If you fix that issue, I expect your problem will go away.
 
C

Chris Angelico

Windows accepts both forward and backslashes in file names.

Small clarification: The Windows *API* accepts both types of slash
(you can open a file using forward slashes, for instance), but not all
Windows *applications* are aware of this (generally only
cross-platform ones take notice of this), and most Windows *users*
prefer backslashes. So when you come to display a Windows path, you
may want to convert to backslashes. But that's for display.

ChrisA
 
M

Marko Rauhamaa

Chris Angelico said:
Small clarification: The Windows *API* accepts both types of slash
(you can open a file using forward slashes, for instance), but not all
Windows *applications* are aware of this (generally only
cross-platform ones take notice of this), and most Windows *users*
prefer backslashes. So when you come to display a Windows path, you
may want to convert to backslashes. But that's for display.

Didn't know that. More importantly, I had thought forward slashes were
valid file basename characters, but Windows is surprisingly strict about
that:

< > : " / \ | ? * NUL

are not allowed in basenames. Unix/linux disallows only:

/ NUL

In fact, proper dealing with punctuation in pathnames is one of the main
reasons to migrate to Python from bash. Even if it is often possible to
write bash scripts that handle arbitrary pathnames correctly, few script
writers are pedantic enough to do it properly. For example, newlines in
filenames are bound to confuse 99.9% of bash scripts.


Marko
 
P

Peter Otten

Marko said:
Didn't know that. More importantly, I had thought forward slashes were
valid file basename characters, but Windows is surprisingly strict about
that:

< > : " / \ | ? * NUL

are not allowed in basenames. Unix/linux disallows only:

/ NUL

In fact, proper dealing with punctuation in pathnames is one of the main
reasons to migrate to Python from bash. Even if it is often possible to
write bash scripts that handle arbitrary pathnames correctly, few script
writers are pedantic enough to do it properly. For example, newlines in
filenames are bound to confuse 99.9% of bash scripts.

That doesn't bother me much as 99.8% of all bash scripts are already
confused by ordinary space chars ;)
 
R

random832

In fact, proper dealing with punctuation in pathnames is one of the main
reasons to migrate to Python from bash. Even if it is often possible to
write bash scripts that handle arbitrary pathnames correctly, few script
writers are pedantic enough to do it properly. For example, newlines in
filenames are bound to confuse 99.9% of bash scripts.
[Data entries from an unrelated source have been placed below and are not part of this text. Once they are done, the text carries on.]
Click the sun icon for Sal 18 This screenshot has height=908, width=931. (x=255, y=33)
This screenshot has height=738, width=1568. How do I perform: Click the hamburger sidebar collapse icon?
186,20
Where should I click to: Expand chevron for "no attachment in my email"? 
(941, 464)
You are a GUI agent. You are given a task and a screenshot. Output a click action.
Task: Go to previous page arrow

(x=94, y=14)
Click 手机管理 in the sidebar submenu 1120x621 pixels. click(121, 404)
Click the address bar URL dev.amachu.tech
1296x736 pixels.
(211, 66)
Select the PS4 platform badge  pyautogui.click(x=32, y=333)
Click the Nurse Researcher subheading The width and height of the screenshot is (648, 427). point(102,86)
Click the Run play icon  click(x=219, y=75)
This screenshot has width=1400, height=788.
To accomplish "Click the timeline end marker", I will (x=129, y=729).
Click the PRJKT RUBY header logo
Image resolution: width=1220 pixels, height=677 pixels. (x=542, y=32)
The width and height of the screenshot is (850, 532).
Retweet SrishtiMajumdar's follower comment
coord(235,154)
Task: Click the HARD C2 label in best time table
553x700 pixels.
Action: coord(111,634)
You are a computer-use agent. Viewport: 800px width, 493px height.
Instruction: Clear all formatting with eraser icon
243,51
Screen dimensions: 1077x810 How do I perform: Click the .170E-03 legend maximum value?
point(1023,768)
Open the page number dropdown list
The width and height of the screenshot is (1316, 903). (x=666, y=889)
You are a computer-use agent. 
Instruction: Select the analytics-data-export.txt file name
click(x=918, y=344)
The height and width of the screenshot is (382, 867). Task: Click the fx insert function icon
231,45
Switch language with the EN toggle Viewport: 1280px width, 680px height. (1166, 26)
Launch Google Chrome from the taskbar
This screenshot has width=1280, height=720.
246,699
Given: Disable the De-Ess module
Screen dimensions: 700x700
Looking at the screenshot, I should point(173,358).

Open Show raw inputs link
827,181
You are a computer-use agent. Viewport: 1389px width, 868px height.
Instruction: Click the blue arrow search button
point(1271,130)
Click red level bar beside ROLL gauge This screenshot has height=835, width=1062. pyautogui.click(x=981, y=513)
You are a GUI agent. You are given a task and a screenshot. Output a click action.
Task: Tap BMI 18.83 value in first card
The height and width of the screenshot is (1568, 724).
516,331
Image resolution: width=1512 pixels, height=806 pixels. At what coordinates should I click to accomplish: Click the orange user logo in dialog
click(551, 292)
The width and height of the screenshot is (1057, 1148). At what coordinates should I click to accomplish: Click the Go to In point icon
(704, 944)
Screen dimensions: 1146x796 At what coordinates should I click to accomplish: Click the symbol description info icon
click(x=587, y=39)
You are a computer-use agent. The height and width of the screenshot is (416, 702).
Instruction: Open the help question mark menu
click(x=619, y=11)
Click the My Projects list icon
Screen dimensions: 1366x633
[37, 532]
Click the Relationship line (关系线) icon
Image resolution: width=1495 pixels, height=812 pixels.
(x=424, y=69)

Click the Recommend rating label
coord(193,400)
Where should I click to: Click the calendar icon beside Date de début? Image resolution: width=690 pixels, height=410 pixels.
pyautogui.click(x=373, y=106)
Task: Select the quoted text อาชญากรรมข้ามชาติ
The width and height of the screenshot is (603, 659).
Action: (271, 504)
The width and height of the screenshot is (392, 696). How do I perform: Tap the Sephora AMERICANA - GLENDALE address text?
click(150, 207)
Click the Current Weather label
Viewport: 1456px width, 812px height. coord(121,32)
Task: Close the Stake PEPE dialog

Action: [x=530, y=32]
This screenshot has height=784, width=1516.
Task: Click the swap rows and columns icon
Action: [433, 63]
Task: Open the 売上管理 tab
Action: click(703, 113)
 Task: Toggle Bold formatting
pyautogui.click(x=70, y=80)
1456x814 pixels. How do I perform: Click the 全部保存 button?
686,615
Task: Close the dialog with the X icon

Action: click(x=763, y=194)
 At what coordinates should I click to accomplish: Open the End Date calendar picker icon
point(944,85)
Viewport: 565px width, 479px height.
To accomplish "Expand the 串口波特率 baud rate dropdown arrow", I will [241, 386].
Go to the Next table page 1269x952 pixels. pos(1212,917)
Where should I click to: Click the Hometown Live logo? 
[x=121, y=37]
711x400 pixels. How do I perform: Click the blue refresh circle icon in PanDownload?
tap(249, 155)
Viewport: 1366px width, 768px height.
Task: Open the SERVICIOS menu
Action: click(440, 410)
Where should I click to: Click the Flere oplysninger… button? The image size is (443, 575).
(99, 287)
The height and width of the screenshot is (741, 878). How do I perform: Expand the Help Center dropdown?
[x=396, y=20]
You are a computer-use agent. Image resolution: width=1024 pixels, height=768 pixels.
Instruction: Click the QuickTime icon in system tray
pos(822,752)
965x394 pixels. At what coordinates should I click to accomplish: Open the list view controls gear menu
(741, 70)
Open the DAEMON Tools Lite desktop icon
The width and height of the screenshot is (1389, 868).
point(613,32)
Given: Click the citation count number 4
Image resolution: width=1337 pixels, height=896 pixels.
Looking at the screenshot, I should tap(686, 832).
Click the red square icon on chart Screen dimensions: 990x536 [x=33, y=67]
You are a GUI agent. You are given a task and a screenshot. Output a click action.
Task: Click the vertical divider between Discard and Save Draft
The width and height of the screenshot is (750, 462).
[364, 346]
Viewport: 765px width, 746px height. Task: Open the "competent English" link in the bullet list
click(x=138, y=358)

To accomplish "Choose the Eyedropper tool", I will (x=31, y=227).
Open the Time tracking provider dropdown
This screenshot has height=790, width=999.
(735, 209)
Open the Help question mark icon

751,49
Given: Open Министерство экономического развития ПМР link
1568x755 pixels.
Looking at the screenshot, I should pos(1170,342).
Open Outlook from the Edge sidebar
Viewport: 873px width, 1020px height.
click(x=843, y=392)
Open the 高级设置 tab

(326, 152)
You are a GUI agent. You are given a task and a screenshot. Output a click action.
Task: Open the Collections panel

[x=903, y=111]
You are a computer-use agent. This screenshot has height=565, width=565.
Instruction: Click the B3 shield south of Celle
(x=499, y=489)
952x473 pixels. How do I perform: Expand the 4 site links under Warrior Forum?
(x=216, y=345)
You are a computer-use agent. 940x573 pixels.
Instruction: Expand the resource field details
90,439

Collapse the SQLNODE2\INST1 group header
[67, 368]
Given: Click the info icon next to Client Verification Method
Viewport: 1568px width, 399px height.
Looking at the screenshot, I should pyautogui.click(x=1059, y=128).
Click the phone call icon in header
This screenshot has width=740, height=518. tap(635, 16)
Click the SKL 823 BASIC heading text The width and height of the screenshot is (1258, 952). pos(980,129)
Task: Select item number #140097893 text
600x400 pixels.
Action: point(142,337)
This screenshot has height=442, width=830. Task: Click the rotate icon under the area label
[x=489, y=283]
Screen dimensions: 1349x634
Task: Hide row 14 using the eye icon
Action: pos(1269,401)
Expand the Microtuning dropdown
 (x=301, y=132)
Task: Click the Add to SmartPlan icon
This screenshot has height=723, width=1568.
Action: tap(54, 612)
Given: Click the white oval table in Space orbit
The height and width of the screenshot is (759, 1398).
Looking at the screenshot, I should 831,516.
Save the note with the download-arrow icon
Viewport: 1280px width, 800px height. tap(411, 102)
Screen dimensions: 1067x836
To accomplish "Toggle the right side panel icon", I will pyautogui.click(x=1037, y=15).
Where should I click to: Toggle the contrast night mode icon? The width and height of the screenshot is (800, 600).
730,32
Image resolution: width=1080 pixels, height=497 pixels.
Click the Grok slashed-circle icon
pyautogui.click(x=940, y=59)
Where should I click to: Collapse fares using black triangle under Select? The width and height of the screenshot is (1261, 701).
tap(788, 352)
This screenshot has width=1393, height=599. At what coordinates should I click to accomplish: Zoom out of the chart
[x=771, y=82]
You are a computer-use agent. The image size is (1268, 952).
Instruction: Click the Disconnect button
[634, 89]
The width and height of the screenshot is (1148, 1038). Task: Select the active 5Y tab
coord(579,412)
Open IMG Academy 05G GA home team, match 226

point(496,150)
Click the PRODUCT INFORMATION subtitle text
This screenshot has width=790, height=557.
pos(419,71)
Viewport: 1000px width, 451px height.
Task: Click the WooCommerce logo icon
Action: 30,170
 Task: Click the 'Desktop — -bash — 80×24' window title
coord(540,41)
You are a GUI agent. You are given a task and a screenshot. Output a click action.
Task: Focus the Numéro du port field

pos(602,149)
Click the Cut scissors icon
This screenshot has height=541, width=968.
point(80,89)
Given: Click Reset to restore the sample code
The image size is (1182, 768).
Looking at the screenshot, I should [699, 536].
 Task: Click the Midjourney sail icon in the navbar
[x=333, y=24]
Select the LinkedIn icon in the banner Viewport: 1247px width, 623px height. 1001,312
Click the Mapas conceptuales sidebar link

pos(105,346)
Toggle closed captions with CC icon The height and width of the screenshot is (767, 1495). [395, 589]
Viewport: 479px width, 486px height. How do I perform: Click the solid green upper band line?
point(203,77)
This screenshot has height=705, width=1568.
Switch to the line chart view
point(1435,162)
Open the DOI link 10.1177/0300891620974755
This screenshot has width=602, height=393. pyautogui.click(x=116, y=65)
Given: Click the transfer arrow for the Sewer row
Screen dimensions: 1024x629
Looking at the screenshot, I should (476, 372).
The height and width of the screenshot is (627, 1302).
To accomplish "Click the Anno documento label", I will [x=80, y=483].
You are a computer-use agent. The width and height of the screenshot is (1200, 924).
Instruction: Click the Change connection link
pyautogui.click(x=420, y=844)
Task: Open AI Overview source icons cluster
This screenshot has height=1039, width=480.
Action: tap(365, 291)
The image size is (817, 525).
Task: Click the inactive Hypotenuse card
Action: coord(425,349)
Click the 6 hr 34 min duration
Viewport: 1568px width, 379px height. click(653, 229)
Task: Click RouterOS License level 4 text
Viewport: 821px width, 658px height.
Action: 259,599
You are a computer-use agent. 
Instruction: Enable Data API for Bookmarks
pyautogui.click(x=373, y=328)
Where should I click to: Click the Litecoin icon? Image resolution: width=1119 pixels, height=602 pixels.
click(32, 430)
Incidentally, these rules mean there are different norms about how
command line arguments are parsed on windows. Since * and ? are not
allowed in filenames, you don't have to care whether they were quoted.
An argument [in a position where a list of filenames is expected] with *
or ? in it _always_ gets globbed, so "C:\dir with spaces\*.txt" can be
used. This is part of the reason the program is responsible for globbing
rather than the shell - because only the program knows if it expects a
list of filenames in that position vs a text string for some other
purpose.

This is unfortunate, because it means that most python programs do not
handle filename patterns at all (expecting the shell to do it for them)
- it would be nice if there was a cross-platform way to do this.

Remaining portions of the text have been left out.